_CHALLENGE_. Please report every line of the material below that contains the word "resolution", copying each such line in full. Case counts, so match only that exact capitalization.

———

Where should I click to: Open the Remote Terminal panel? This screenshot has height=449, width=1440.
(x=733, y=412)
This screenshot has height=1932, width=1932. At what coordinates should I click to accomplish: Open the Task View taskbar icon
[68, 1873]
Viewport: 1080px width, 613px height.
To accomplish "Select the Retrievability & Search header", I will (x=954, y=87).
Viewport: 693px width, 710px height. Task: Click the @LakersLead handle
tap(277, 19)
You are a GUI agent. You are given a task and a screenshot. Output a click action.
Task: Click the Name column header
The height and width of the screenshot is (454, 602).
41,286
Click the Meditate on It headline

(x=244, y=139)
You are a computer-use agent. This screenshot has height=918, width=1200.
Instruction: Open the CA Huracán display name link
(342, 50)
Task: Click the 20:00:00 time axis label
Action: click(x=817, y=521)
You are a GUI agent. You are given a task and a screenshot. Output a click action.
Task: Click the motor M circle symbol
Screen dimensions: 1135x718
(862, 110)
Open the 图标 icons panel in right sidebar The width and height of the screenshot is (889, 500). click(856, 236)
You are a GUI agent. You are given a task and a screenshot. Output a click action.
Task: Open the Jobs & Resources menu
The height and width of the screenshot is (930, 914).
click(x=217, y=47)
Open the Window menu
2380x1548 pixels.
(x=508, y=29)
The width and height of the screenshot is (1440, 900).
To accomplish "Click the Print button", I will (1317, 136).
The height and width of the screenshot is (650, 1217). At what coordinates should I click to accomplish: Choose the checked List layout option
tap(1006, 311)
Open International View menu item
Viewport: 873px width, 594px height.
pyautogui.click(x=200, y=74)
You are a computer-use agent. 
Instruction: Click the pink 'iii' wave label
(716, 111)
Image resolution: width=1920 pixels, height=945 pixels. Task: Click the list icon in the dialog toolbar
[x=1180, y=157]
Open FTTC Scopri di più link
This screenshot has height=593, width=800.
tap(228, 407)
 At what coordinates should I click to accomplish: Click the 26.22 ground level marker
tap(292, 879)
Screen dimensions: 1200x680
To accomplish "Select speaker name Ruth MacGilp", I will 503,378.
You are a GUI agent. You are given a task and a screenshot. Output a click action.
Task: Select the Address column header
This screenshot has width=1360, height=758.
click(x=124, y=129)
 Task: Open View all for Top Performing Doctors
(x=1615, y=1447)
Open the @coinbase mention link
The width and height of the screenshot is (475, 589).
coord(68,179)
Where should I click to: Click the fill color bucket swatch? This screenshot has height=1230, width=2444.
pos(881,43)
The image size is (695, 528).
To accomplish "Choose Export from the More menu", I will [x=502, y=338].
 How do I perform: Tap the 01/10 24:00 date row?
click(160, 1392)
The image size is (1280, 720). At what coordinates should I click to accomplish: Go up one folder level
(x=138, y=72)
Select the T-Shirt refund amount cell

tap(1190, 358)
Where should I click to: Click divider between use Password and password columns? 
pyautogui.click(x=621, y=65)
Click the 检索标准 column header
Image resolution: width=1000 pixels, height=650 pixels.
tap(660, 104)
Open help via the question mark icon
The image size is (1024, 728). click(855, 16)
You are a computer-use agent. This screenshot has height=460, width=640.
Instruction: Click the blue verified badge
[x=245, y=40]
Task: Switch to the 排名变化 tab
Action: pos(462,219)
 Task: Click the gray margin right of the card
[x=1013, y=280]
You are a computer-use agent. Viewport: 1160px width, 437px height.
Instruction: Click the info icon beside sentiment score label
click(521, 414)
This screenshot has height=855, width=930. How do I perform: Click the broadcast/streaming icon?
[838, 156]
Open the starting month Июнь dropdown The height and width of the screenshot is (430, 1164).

———

_EXPECTED OUTPUT_.
Image resolution: width=1920 pixels, height=945 pixels. Task: Click the list icon in the dialog toolbar
Image resolution: width=1000 pixels, height=650 pixels.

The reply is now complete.